Introduction When a business operation needs to write data to a local MySQL database and also invoke third‑party systems, the workflow becomes a distributed‑system consistency problem. Not all systems can use mature distributed‑transaction solutions.
Case Overview A financial reimbursement process involves three systems:
Document system – creates the reimbursement request and generates accounting vouchers (implemented in Java).
BPM system – manages the workflow; the case uses a commercial BPM product (e.g., Fanwei) to call APIs for approval and to fetch the next approver.
SAP system – the finance‑specific system that receives the voucher data via API after SAP approval.
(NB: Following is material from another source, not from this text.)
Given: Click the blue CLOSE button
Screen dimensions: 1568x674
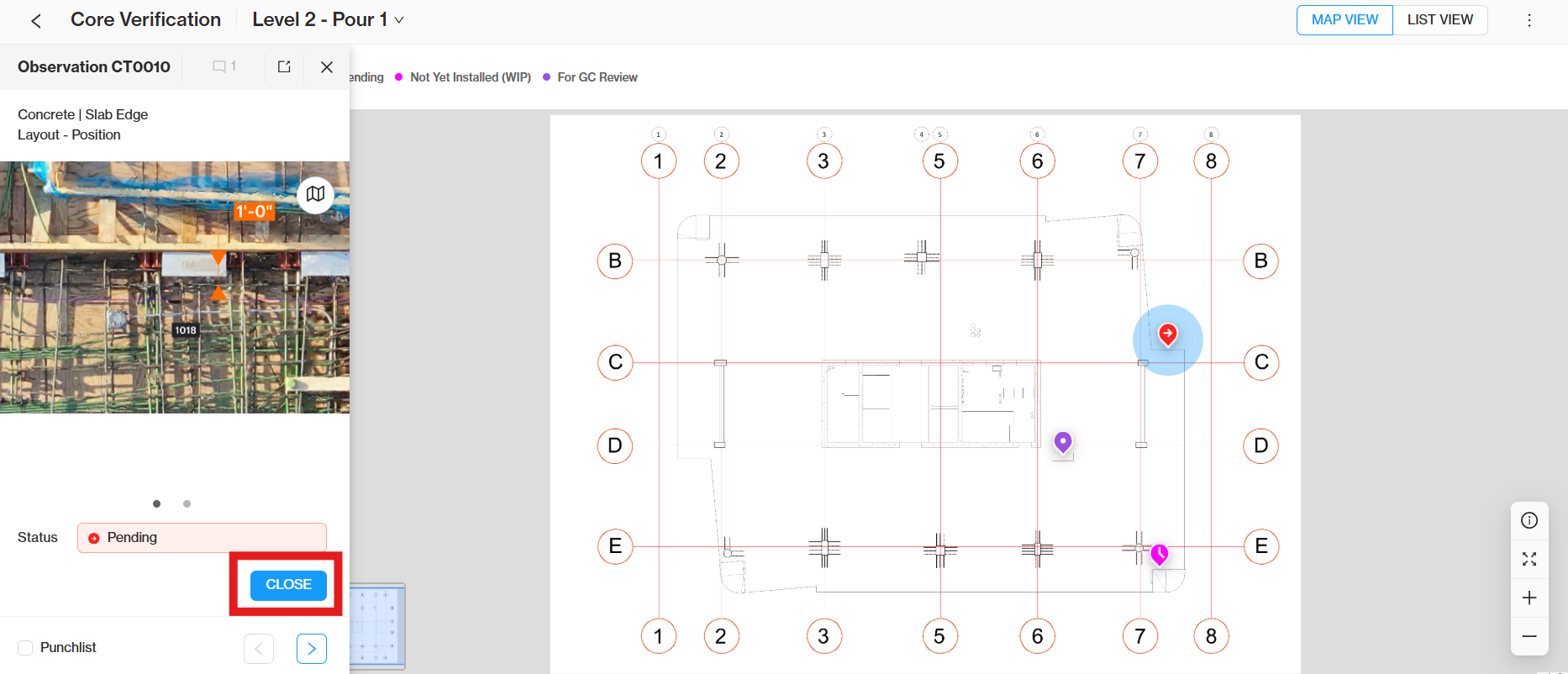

Business Flow for "Approval Passed" The steps are:
Save business data and record the approval log.
Call the BPM API to mark approval.
Call the BPM API to obtain the latest pending approver.
If no pending approver exists, the process is complete; generate the voucher and push it to SAP.
Risk Analysis If an exception occurs in the first two steps, the MySQL transaction rolls back, leaving all data unchanged. However, if steps 1 and 2 succeed and step 3 fails, the MySQL transaction rolls back but the BPM operation does not, resulting in a state where the document system shows no logs while BPM shows the process already approved. Users see an error, may retry, and encounter permission issues because BPM has already moved to the next node.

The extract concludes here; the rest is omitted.